■ EXERCISE AIM: Rewrite every entry below with "location" swapped for "position", changing nothing else, and omit the pictures.

-- Opening Marker --

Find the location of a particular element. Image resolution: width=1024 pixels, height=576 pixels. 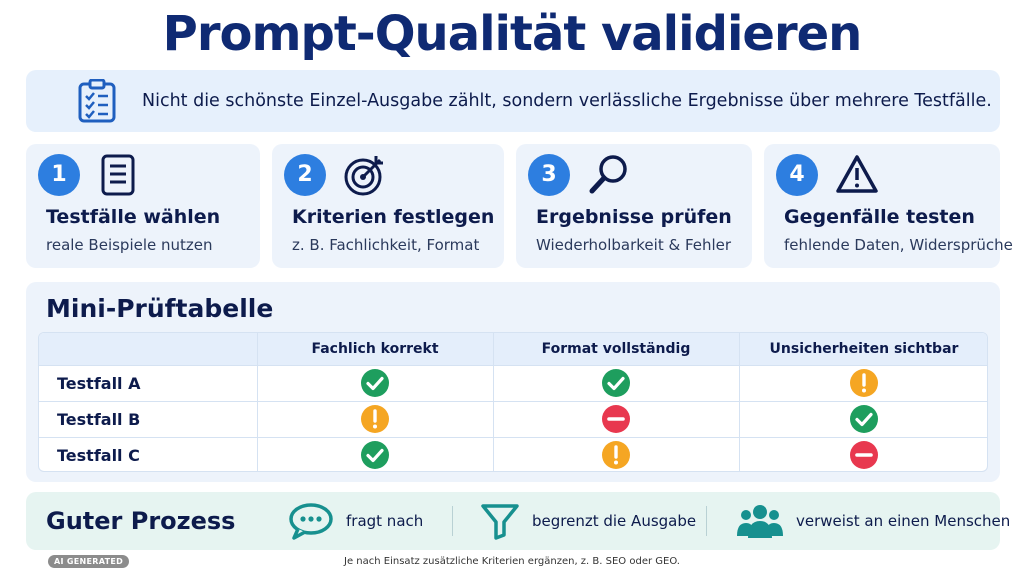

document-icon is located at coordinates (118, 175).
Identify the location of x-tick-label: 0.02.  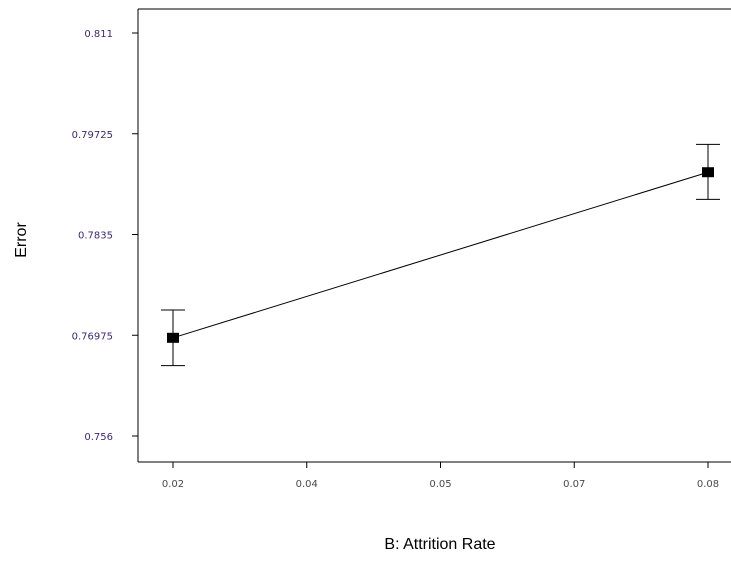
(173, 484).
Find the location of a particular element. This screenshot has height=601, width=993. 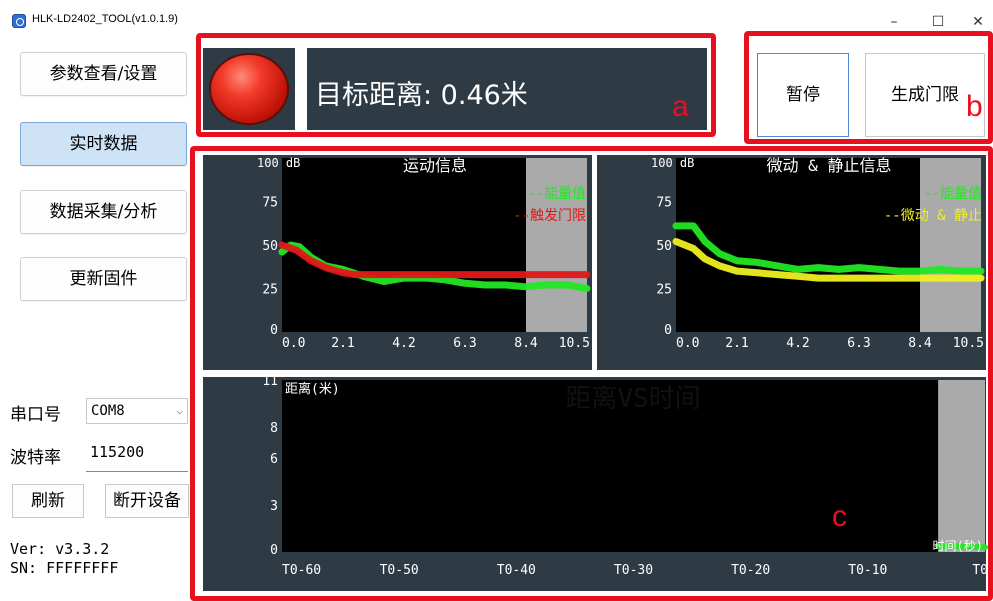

-- Closing Marker --

■ TASK RESPONSE:
Find the position of a particular element. Image resolution: width=1024 pixels, height=576 pixels. 

document-icon is located at coordinates (118, 175).
Identify the position of x-tick-label: 0.02.  
(173, 484).
Find the position of a particular element. This screenshot has height=601, width=993. 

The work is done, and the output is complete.